Огромный, страшный, он возник в паре метров от нас и замер,
глядя зрачок в зрачок. — Я этого не вынесу, — заволновалась Женька и
закрыла глаза, а я подумала: мне здорово повезет, если я лишусь сознания.
Ничего подобного. Женька клацала зубами, зверь сидел напротив, а я таращилась
на него. — Анфиса, что же это? — пискнула Женька. — Волк?

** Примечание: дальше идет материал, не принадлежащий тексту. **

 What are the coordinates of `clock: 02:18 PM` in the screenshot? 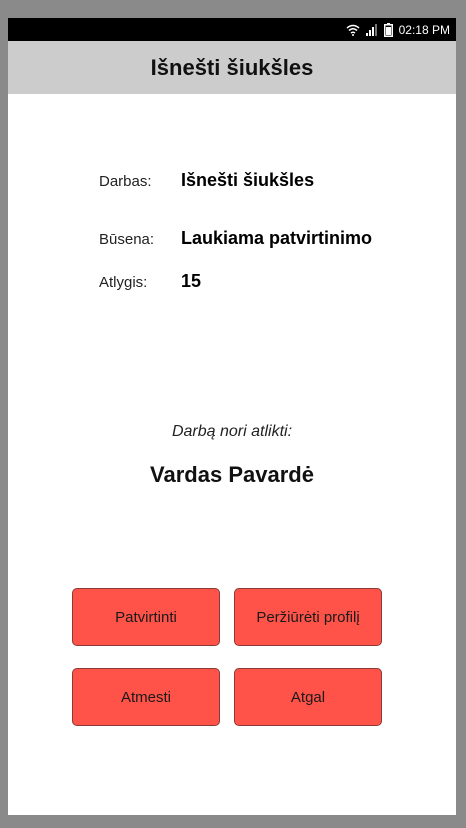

— Сиди, не шевелись, — пробормотала я.
— А глазищи-то… Анфиса, вдруг это не собака вовсе?
Здоровый-то какой…
— Заткнись, говорю. Это собака… Собачка, — позвала
я наудачу и даже посвистела немного:
— Шарик, Дружок, Полкан… — Фантазия моя на этом
истощилась. Пес, или кто бы он ни был, сел копилкой и завыл, да так, что у меня
буквально волосы встали дыбом.
— Нет, я больше не выдержу, — охнула Женька, и я
мысленно с ней согласилась. Потратив на сольное выступление никак не меньше
пяти минут, зверь, не обращая на нас никакого внимания, спокойно развернулся и
вскоре растворился в темноте. — Фильм ужасов, да и только, — с
заметным облегчением вздохнула Женька.
Мы поднялись с земли и сделали несколько робких шагов в
неизвестном направлении. Женька обо что-то споткнулась и едва не упала, я
подхватила ее, больно ударилась коленом и тут поняла, что перед нами скамейка,
сделала еще несколько шагов и, можно сказать, уперлась носом в палисадник. В
трех метрах от места, где мы стояли, находился дом. Темный и, честно сказать,
жутковатый, потому не очень-то мы и радовались.
— А вдруг здесь опять этот? — прошептала Женька.